Vitamins against cancer? You have been fooled again!

Each of us must have been instilled with countless [vitamins] concepts.

Vitamin, as its name implies, is a kind of trace element necessary to maintain the normal operation of life and ensure normal physiological function. It is an organic compound. It also has a more direct and vivid name: vitamin.

The Myth of Vitamins

The discovery of vitamins was one of the great discoveries of the 19th century. In 1897, a Dutch scientist Aikman, In order to investigate the cause of beriberi (mainly manifested as neurological symptoms or heart failure) in the area, he found that eating only refined white rice was more likely to cause beriberi. It turned out that rice bran contained a small amount of certain trace elements. Later, Aikman won the Nobel Prize for Physiological Medicine in 1929.

From vitamin A, which resists night blindness, to vitamin D, which resists rickets, to the so-called [vitamin K], it plays a vital role in the metabolism, growth, development and health of the body. Although they cannot provide energy and do not participate in tissue synthesis, if they are lacking for a long time, they will cause physiological dysfunction and corresponding diseases.

But since then, vitamins have become more and more “omnipotent” in [word of mouth]-

    Can vitamin C prevent and treat colds? Can multivitamins prevent cardiovascular diseases? Can vitamins slow down aging and prolong life span? Can vitamins reduce the incidence of tumors?

Vitamins are so divine?

In this process, the publicity of vitamin health care products manufacturers can be described as [contributing].
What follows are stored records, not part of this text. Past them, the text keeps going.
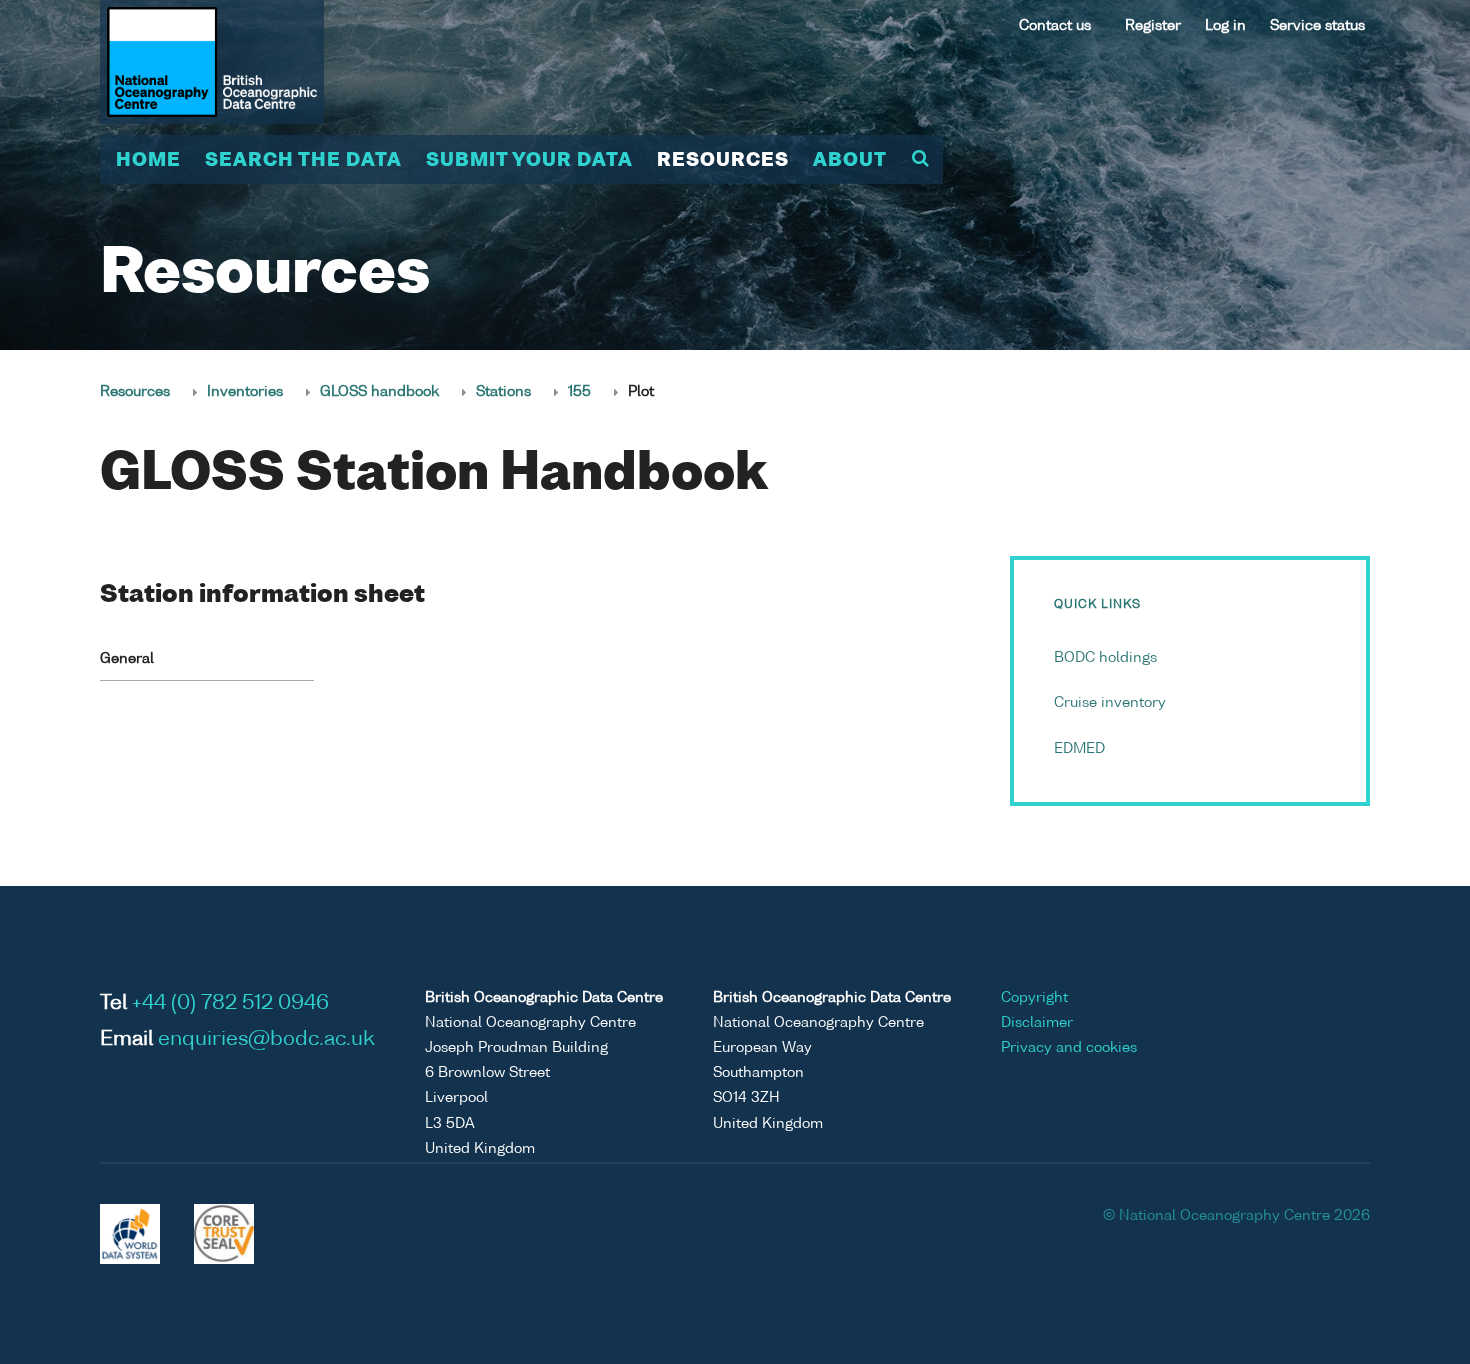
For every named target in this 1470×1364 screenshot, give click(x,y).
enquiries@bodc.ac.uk (266, 1040)
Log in (1225, 26)
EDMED (1079, 749)
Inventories (245, 392)
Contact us (1055, 26)
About (850, 161)
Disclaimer (1037, 1023)
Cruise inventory (1110, 703)
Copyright (1034, 998)
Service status (1317, 26)
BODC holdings (1105, 658)
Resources (723, 161)
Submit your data (529, 161)
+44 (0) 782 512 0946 (230, 1004)
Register (1153, 26)
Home (148, 161)
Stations (503, 392)
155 (579, 392)
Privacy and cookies (1069, 1048)
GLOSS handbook (379, 392)
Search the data (303, 161)
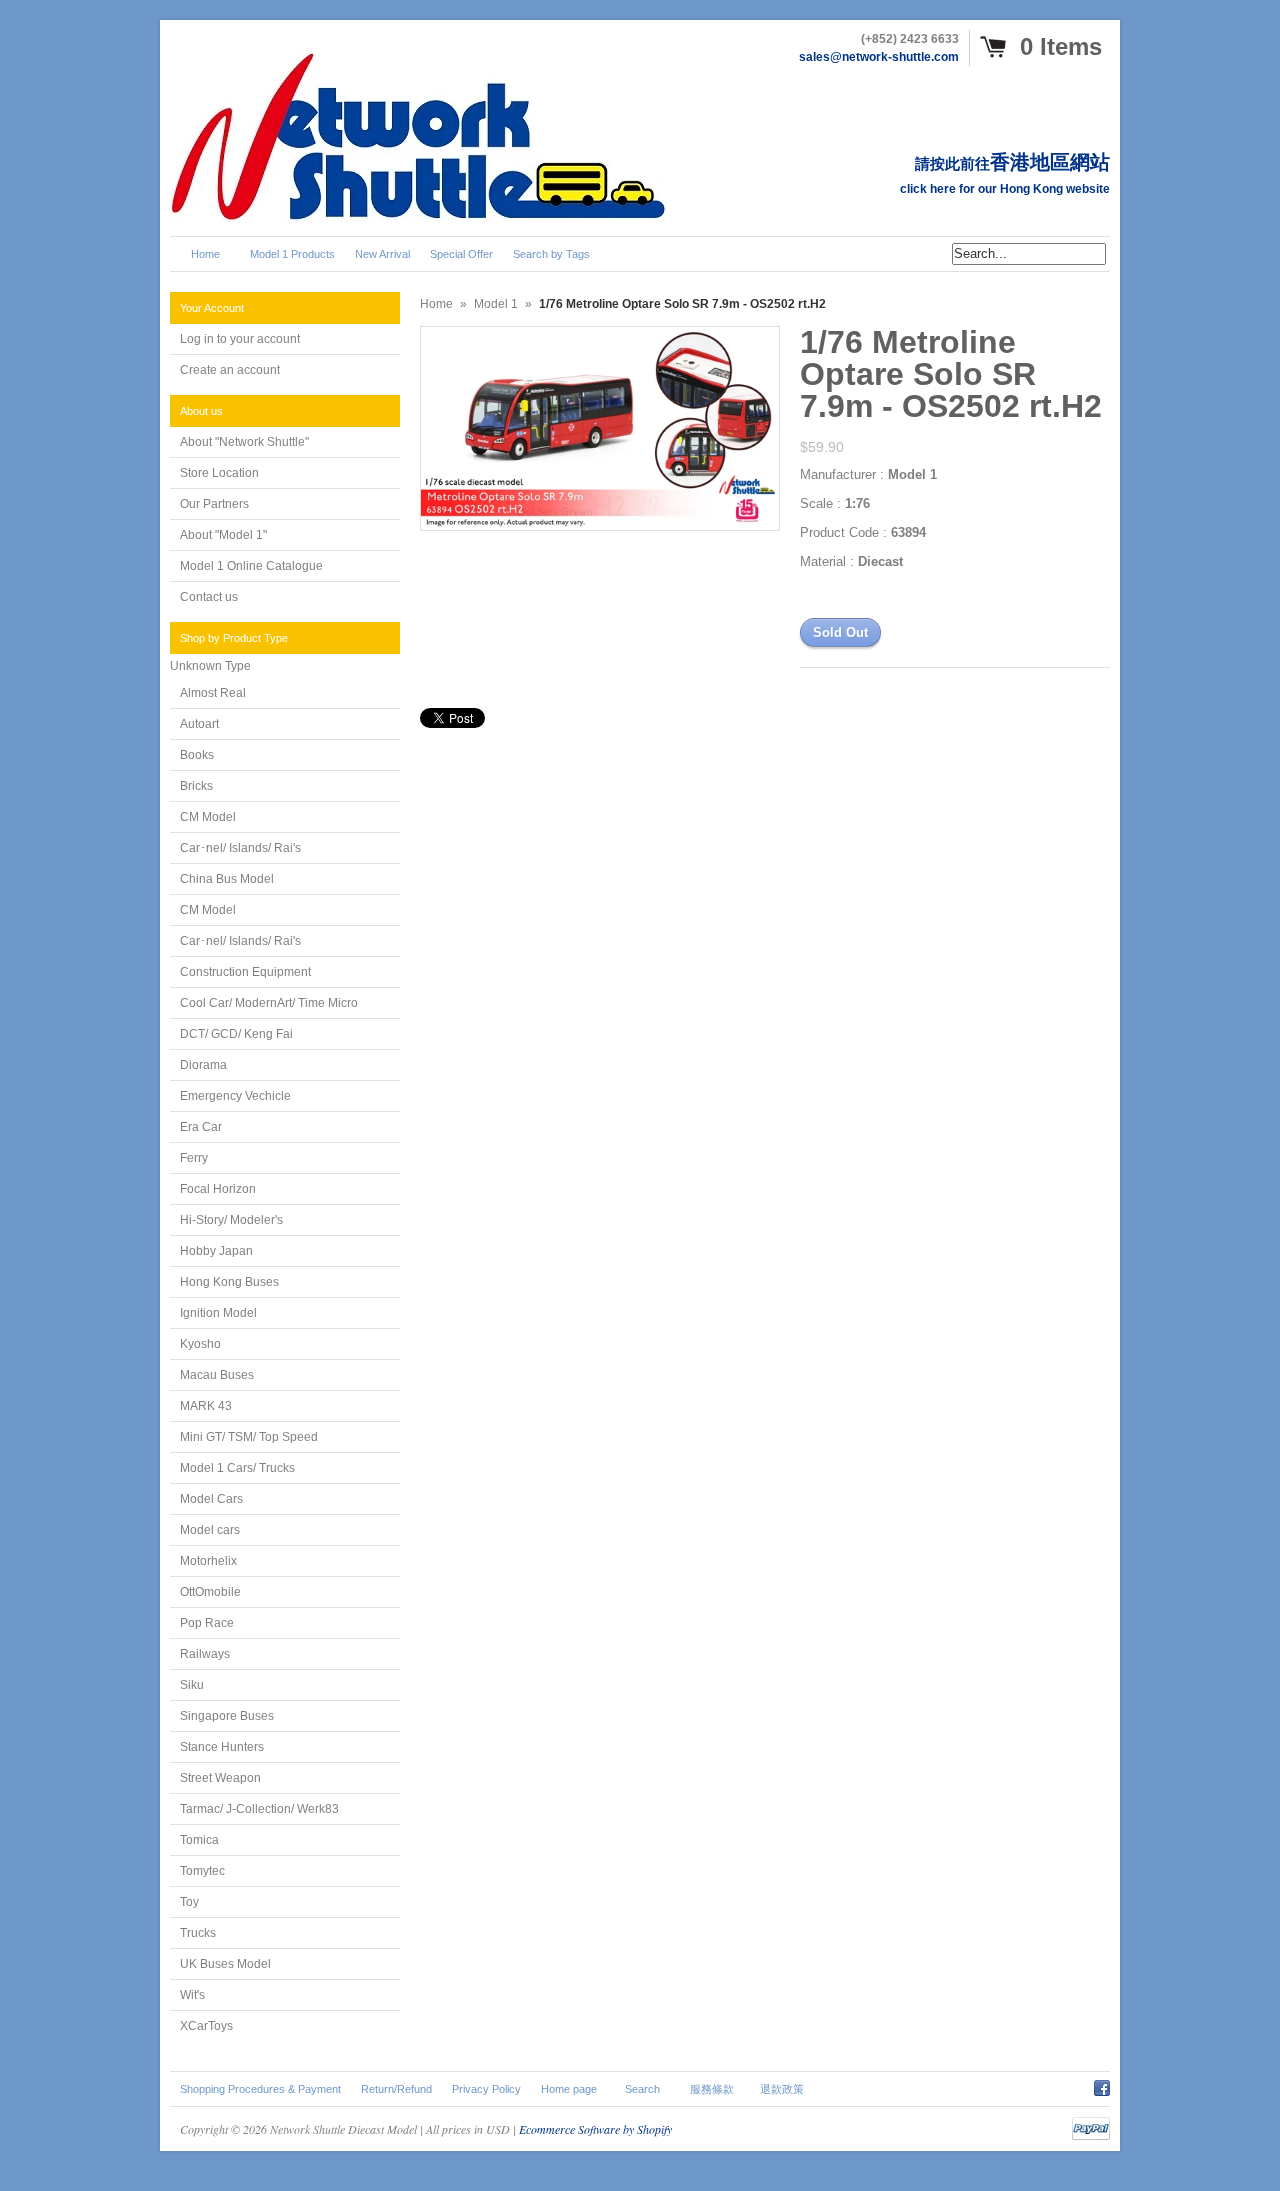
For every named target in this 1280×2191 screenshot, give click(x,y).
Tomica (199, 1840)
In December 2013, the US CDC system reviewed 27 studies from 2005 to 2013 with a total number of participants of more than 400,000, and concluded that there was no evidence that vitamin supplements could reduce any mortality rate or prevent cardiovascular diseases.
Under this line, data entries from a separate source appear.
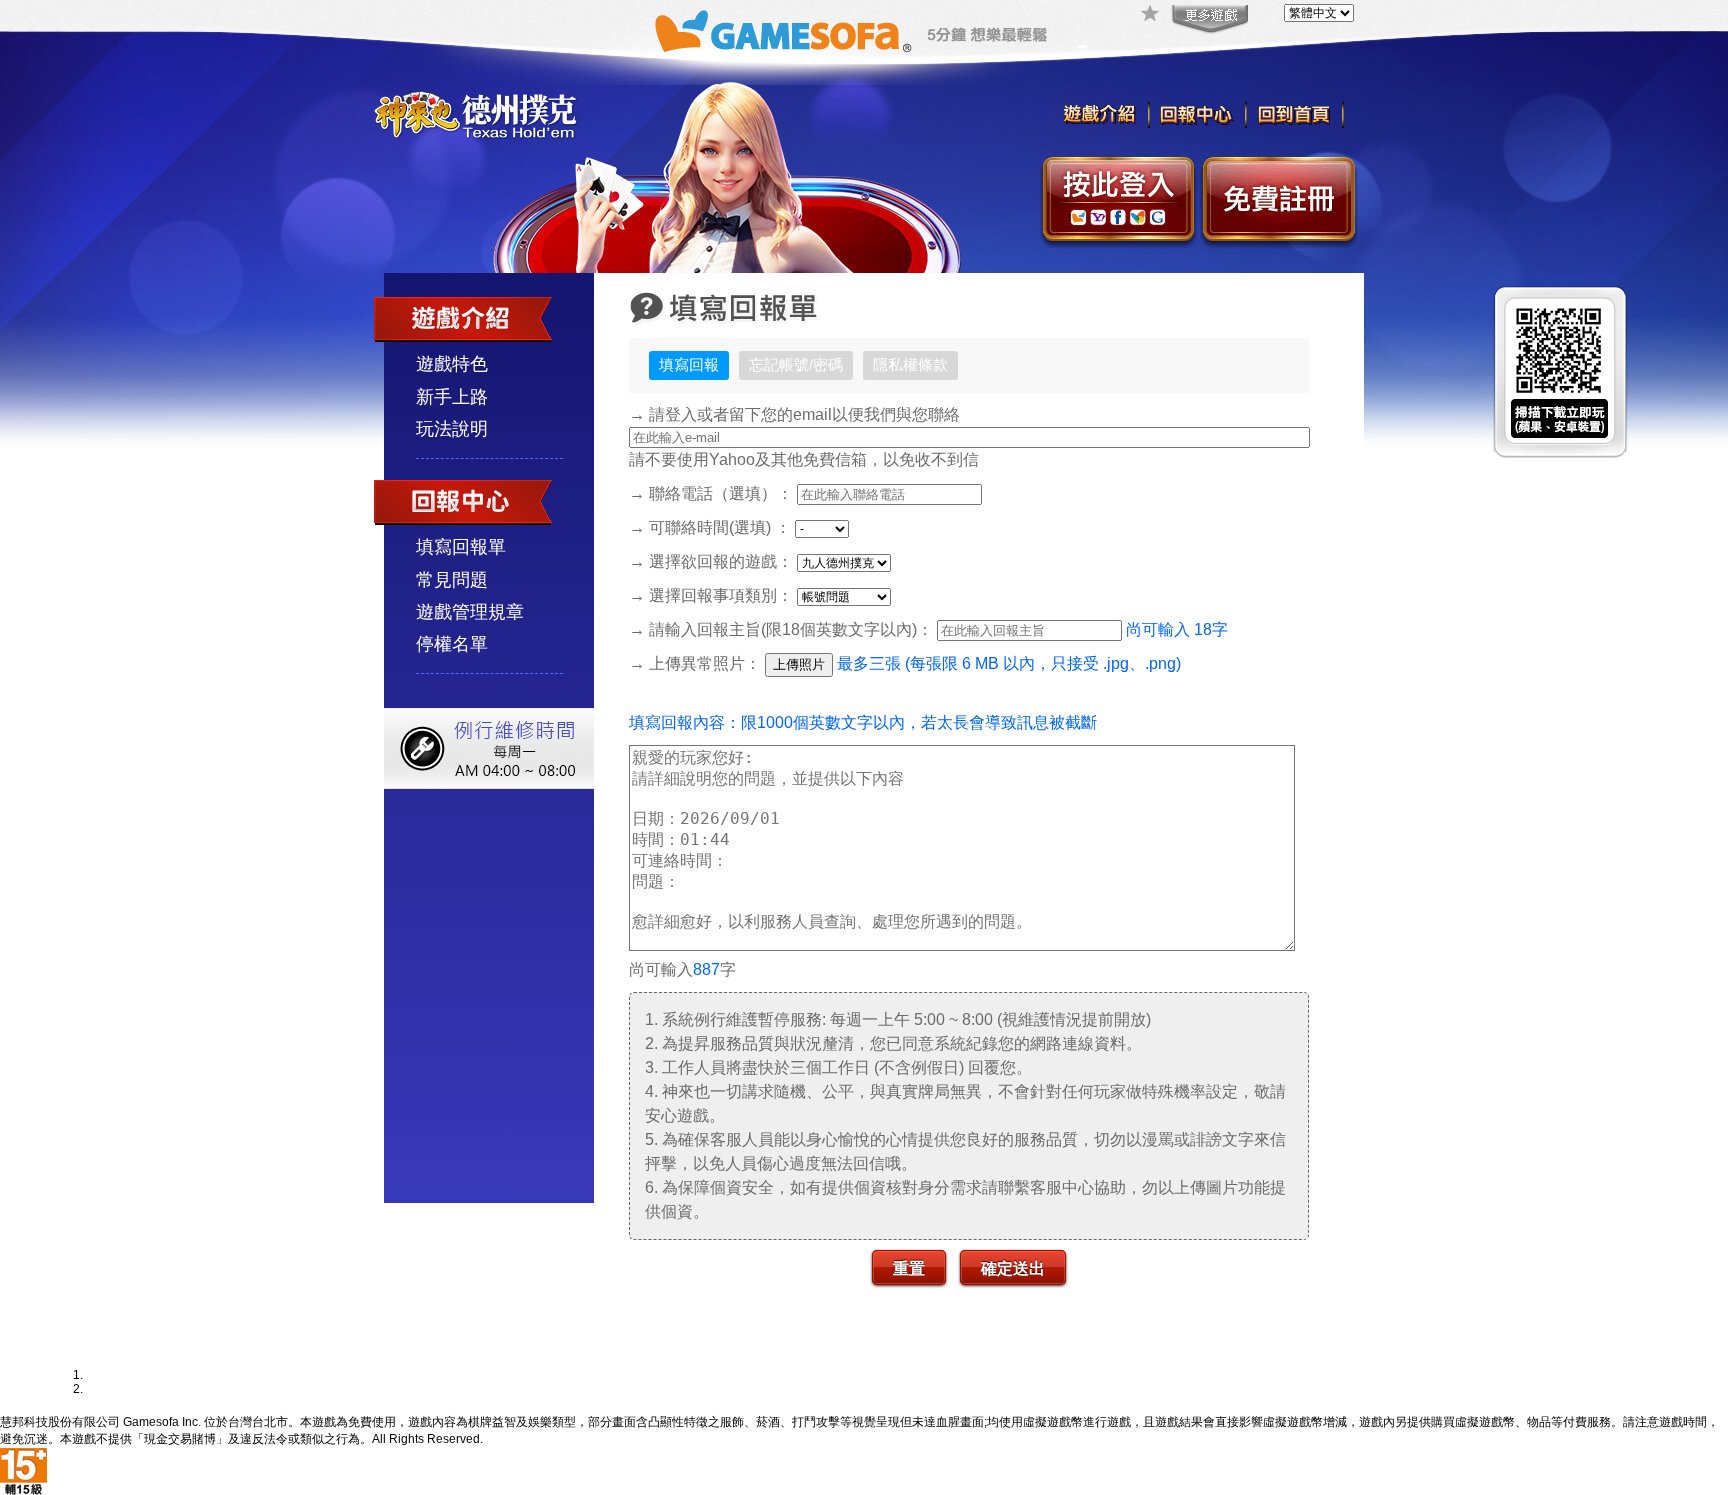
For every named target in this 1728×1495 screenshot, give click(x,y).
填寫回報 (689, 364)
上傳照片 (799, 664)
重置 (909, 1267)
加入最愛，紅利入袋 (1151, 15)
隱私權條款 (910, 364)
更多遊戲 (1208, 20)
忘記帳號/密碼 (796, 364)
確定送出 (1013, 1267)
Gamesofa (783, 31)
There are also studies published in the Journal of the American Medical Association: Vitamin C alone does not improve upper respiratory tract infection. Dutch studies show that vitamin C cannot treat colds. Therefore, more and more medical institutions do not recommend vitamin C supplementation to prevent and treat colds.
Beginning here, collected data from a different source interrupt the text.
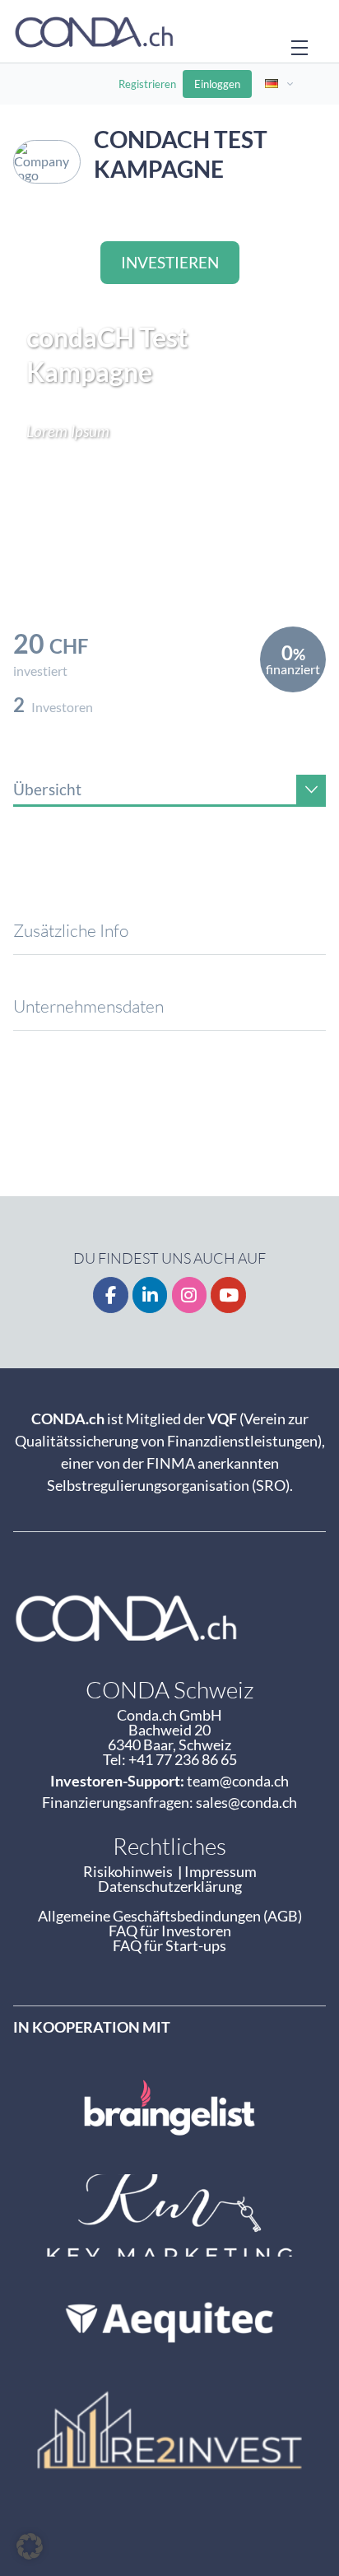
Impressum (220, 1871)
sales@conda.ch (246, 1802)
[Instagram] (189, 1295)
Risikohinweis (130, 1871)
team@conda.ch (238, 1781)
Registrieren (147, 84)
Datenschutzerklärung (170, 1886)
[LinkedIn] (150, 1295)
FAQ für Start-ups (169, 1945)
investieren (170, 262)
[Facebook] (110, 1295)
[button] (29, 2546)
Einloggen (217, 84)
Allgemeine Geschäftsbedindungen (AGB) (170, 1916)
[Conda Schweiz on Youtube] (228, 1295)
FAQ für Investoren (170, 1931)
Therefore, many advertisements say how useful vitamin tablets are, but in fact they are probably nonsense…

Is vitamins [cancer prevention] nonsense?

After so many [lies] have been exposed, let’s see if vitamins can prevent cancer. For example, there are many studies on vitamin D:

On April 6, 2016, the magazine PLOS ONE published an article: Higher levels of vitamin D are related to the reduction of cancer risk, which is more than 65%. However, PLOS ONE, as a [leader] of open access journals, has been criticized for its large number and uneven quality of articles.

However, other studies have shown that vitamin D levels greater than 40 ng/mL will participate in cancer risk, and obviously there are diametrically opposite results.

The reason why doctors hold the support and opposition opinions is mainly that the research involves some scheme design, the number of cases enrolled in the group, and some differences in population selection. However, in the final analysis, the relationship between vitamin D level and cancer risk is still unclear.

It is not only vitamin D that has doubts about its anti-cancer effect. Nobel laureate Watson once published in New Scientist that many studies have shown that taking large doses of vitamins will instead increase the risk of cancer and diabetes.

Therefore, taking vitamin tablets to prevent cancer, there is no evidence that can stand up.

How should vitamins be supplemented?

If you can supplement vitamins with food, you don’t need to take medicine. For healthy people, if the nutrition is balanced on weekdays and the vegetables, coarse grains and meat are properly matched, you don’t need to buy extra vitamin tablets to eat.

Health care products are in chaos. Middle-aged and elderly friends are the key targets to be [promoted]. They should know more about them on weekdays, cover their wallets and not be easily [fooled] by advertisements.